In the media

AI could be better for the workplace than we think, but we still need to be careful

By Roger Trapp

Forbes

30 May 2019

It is amazing what difference a few months can make. Not so long ago, there was a widely-held view that the workplace as we know it was about to face fundamental change, with a whole range of jobs currently filled by people with varying levels of qualifications being replaced by machines.

This article was first published in Forbes

Some experts suggested that as many as half of jobs could be in the firing line. Not for nothing was there a surge of interest in the idea of a Universal Basic Income, or something similar, as a response to the idea that great swathes of the population would have nothing to do and, more important, nothing to live on. In recent months, however, Artificial Intelligence and machine learning, the technologies that enable this latest form of automation, have attracted rather more positive opinions. Even the authors of one of the studies that — they say unintentionally — helped kick-start the panic over robots taking over jobs have adopted a more nuanced approach.

However, a generally upbeat message is offered by a study carried out by the CIPD, the U.K.’s professional body for HR and people development, and PA Consulting, the global transformation and innovation consultancy. The report, People and Machines: From Hype to Reality, suggests that, rather than “an inevitable march of the robots” leaving poor quality jobs and mass unemployment, the new technologies could create “a positive human future and social gains through higher skilled jobs, flexible ways of working and creating environments where people’s ingenuity can flourish.”

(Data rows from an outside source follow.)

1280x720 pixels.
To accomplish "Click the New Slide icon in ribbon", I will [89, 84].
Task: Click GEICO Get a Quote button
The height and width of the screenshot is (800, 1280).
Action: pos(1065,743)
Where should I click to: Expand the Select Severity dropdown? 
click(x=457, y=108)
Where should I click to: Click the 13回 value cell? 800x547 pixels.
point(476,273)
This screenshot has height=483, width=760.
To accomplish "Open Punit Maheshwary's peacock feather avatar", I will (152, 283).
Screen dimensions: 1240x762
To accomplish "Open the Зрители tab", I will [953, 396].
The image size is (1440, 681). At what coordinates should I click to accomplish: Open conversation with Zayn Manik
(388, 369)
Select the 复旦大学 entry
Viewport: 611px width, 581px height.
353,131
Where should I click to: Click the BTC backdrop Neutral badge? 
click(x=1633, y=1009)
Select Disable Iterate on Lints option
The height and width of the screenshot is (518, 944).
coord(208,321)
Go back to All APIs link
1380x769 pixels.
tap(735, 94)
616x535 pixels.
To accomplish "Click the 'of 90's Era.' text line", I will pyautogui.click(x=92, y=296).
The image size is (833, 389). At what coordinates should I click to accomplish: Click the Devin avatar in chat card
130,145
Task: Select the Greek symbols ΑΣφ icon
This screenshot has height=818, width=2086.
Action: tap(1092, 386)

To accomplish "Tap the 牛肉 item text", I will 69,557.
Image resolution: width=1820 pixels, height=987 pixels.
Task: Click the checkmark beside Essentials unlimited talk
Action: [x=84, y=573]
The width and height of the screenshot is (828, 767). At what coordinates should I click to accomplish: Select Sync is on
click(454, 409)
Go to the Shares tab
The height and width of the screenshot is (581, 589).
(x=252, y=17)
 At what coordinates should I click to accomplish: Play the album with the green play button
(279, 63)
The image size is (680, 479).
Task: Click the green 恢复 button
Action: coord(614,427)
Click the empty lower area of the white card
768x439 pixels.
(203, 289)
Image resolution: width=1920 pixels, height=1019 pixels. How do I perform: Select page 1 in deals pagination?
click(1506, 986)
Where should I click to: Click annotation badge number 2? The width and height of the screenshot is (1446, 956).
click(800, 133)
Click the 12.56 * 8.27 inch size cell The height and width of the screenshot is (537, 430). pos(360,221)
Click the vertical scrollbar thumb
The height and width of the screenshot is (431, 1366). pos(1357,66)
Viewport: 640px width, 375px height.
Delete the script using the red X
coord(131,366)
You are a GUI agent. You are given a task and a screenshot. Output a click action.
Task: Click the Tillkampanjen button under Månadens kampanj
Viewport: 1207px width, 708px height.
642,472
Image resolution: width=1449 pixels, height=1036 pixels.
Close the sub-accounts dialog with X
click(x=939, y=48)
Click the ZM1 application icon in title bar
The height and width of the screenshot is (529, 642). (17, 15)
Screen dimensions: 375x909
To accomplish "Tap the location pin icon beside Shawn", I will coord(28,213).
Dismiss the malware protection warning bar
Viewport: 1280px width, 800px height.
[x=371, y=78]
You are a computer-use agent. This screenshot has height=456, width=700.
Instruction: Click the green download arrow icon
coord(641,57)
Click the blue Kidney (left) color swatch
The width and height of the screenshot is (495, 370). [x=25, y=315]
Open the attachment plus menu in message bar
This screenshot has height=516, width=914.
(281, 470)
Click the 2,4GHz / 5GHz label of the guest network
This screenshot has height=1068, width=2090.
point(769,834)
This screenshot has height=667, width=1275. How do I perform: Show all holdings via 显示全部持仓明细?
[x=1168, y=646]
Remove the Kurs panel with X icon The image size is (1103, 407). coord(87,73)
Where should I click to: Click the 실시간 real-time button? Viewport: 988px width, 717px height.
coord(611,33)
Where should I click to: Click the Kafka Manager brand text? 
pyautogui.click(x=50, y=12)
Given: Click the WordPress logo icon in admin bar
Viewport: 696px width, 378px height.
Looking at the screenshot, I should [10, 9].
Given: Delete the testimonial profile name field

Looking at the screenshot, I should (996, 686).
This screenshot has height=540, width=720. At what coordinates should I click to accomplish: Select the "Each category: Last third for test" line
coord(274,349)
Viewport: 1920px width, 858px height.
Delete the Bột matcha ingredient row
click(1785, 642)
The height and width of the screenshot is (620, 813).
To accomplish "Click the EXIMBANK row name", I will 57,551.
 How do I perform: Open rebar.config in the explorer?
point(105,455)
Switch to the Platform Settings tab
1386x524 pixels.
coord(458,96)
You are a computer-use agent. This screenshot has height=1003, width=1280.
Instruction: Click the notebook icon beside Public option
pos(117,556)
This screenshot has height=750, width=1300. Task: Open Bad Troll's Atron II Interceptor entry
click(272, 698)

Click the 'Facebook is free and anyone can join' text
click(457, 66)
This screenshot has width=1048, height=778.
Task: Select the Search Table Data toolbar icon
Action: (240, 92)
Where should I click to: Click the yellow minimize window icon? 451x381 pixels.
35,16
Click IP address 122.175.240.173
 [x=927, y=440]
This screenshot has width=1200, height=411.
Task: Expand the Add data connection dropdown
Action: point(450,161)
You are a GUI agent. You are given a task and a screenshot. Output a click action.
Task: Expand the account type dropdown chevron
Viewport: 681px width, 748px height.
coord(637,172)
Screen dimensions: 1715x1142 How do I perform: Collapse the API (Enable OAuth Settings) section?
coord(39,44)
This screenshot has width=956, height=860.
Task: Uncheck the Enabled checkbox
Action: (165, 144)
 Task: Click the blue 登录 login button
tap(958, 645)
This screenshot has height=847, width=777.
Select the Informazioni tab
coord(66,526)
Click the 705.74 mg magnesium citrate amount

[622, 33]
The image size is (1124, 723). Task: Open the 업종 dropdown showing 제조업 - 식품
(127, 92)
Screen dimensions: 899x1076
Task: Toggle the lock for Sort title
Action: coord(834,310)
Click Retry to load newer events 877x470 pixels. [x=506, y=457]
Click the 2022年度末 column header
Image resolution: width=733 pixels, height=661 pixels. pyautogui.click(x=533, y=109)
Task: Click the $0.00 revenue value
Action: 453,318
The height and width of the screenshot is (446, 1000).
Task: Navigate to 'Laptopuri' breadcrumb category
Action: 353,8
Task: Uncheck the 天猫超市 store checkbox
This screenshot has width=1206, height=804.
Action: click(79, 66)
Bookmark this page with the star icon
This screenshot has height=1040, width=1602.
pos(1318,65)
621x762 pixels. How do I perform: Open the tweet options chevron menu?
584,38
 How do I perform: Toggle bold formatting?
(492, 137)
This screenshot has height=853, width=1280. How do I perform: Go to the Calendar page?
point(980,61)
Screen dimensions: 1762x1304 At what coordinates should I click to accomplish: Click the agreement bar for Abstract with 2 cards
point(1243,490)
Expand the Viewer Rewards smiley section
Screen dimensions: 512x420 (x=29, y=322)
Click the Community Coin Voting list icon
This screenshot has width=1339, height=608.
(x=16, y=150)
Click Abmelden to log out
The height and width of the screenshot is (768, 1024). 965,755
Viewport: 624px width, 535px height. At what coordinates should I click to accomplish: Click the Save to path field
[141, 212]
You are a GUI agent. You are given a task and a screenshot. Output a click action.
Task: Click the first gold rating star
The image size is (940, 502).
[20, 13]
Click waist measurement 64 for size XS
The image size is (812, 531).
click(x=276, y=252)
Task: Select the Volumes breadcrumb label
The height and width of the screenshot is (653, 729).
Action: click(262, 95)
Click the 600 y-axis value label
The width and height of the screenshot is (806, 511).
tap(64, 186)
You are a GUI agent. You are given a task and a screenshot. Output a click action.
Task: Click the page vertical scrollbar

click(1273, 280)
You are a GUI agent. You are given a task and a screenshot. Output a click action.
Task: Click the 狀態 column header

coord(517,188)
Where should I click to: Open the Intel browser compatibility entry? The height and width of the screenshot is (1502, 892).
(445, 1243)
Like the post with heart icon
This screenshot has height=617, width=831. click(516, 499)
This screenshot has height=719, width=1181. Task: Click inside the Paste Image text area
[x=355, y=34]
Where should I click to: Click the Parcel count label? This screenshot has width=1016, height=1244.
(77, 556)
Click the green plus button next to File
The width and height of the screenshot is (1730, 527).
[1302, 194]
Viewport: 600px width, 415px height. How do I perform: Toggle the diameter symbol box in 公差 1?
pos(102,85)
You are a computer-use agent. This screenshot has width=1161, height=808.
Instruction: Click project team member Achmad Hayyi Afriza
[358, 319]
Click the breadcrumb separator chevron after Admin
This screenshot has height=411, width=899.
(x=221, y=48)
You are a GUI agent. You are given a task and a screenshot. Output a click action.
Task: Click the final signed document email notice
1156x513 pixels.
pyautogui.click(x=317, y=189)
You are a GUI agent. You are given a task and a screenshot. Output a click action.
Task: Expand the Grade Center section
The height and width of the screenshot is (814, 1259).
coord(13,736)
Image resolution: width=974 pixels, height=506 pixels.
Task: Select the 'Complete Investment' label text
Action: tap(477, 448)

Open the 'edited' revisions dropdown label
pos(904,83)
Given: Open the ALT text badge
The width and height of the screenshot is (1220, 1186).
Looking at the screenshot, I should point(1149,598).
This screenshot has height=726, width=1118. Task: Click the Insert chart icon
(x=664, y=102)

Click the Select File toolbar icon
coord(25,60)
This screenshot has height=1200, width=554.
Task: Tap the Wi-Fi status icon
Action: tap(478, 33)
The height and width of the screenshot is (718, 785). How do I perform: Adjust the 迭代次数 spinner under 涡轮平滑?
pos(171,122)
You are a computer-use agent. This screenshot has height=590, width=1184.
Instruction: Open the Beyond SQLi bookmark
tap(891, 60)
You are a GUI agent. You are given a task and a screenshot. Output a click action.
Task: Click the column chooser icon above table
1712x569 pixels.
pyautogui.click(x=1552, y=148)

However, as Katharine Henley, workforce transformation expert at PA, makes clear, this happy outcome is not inevitable. It requires employers and business leaders to consider the people perspective and integrate technology plans into a well-developed people strategy. In particular, HR departments need to take a more central role than is largely the case at present. “They need to constantly show their value,” she says, adding that — by encouraging management teams to think more strategically about the issue — they can look at the “human element” and improve the employee experience. Indeed, one of the more surprising findings in the survey was that employees felt the introduction of AI might improve their wellbeing through providing opportunities to learn more things, requiring them to do fewer monotonous tasks and giving them more control over their work.

The report stresses that some types of jobs are obviously more likely to be affected by AI and automation more than others. Among those deemed to be less likely to suffer an impact are sales and service workers — “perhaps because they are strongly customer-facing”. However, Sanjeev Sularia, chief executive and co-founder of the retail intelligence business Intelligence Node, argues that retail is being transformed by the new technology. Sularia, a member of the Forbes Technology Council, says that, thanks to AI, his company is able to help retailers adjust prices and inventory in real time and so make them more competitive and responsive to customers. He still sees a role for the sales person, but insists that they will have to be much more proactive than is generally the case at present. In addition to being much more attentive and able to anticipate what customers want, they will need to be prepared to use the technology in order to, for instance, sell related goods or services at the till.

The fact that sales people and others will need intervention from HR departments that — as the PA/CIPD report points out — have hitherto allowed themselves to be sidelined is only part of the story. Even allowing for the potential positive outcome arising from humans no longer having to do so many menial, boring or dangerous tasks, there are still issues to overcome. The Nobel Prize-winning economist Joseph Stiglitz is among those warning that there are potential risks to employees and society in general. A lot of his concerns center on the data that consumers effectively give to technology companies and the fact that AI can process, analyze and act on that information increasingly quickly and effectively. But, while acknowledging that AI has the potential to boost productivity and so help make everybody better off, he also cautions that more care be taken to assess the impact on working people than was the case with globalization and innovation. There is, for instance, a difference between AI that simply replaces jobs and that which helps people fulfil their roles better.

And those implementing AI need to both recognize that difference and respond to it. This obviously applies to HR professionals, who — as Henley points out — are not as far down the AI road themselves as one might expect. But also to all business leaders, as well as politicians and policymakers. Rising concerns over use of data demonstrate what can happen when the technology companies are free to develop as they wish.